Alarming new figures on levels of personal debt have shown that the government still has much work to do to tackle the unique problems faced by seaside resorts.
New figures from the Insolvency Agency have revealed that young residents in seaside towns in England and Wales are suffering the worst levels of debt in the country.
According to the government agency, The Isle of Wight has the highest level of insolvencies amongst young adults, followed by Torbay, Scarborough.
The figures show that while the government’s Coastal Communities Fund has been successful in attracting investment to seaside regions, it still has a long way to go to tackle the underlying problems that affect many resorts.
The revelation comes as the Bank of England is tipped to make a possible rise in interest rates for the first time in a decade as soon as November.
Such a move would make borrowing more expensive, with seaside towns likely to be the worst affected because a greater percentage of employment in these areas is low-paid and seasonal.
Matthew Cheetham, CEO of debt solution provider Harrington Brooks, said the trend among people from seaside towns coming to it for help with their debts had grown over the last 18 months.
He commented: “This is likely to be because customers from seaside communities might find it difficult to afford credit repayments if their work is seasonal.
“If they haven’t included credit repayments in their budget for the months where they’re not earning at the same level, they might not be able to keep up with these.
“With an increase to the Bank of England’s base rate looking more likely in the next few months, it seems likely that those from seaside towns will find the lean winter months even harder to deal with.
“If they’re relying on credit to cover their household bills, a rise in interest rates could make these repayments unaffordable.

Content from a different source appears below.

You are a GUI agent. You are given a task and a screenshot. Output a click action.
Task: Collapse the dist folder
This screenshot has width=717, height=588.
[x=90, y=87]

And this could lead to an even greater number of people in seaside communities turning to insolvency or debt management.”
The Insolvency Agency found that Torbay in Devon had the highest overall rate of insolvencies in England and Wales, with 43 per 10,000 residents in 2016.

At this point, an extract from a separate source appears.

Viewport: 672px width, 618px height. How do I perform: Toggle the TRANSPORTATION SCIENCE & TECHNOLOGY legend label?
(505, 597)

Although Stoke on Trent had the second highest rate, the Isle of Wight and Scarborough came in joint third.
Other traditional seaside resorts with significantly high insolvency rates include Great Yarmouth (38.1 per 10,000), Blackpool (34.6 per 10,000), Hastings (30.5 per 10,000) and Margate (30.1 per 10,000).
Sandra Snell, who works as a debt counsellor for Christians Against Poverty on the Isle of Wight, said there are particular pressures on sea- side communities.
She told the BBC: “People are expected to live on nothing. In the season there will be more work because of the tourist trade.
“Some people will slot into jobs, whether it’s cleaning the chalets or waiting on tables; then when the season comes to an end, they are back to square one, and they’ve got no work.”
Snell said that when people transfer onto benefits in the winter months, there can be delays before their money comes through.
“People are waiting at least 12 weeks. There’s no money coming in and they are expected to live on nothing,” she added.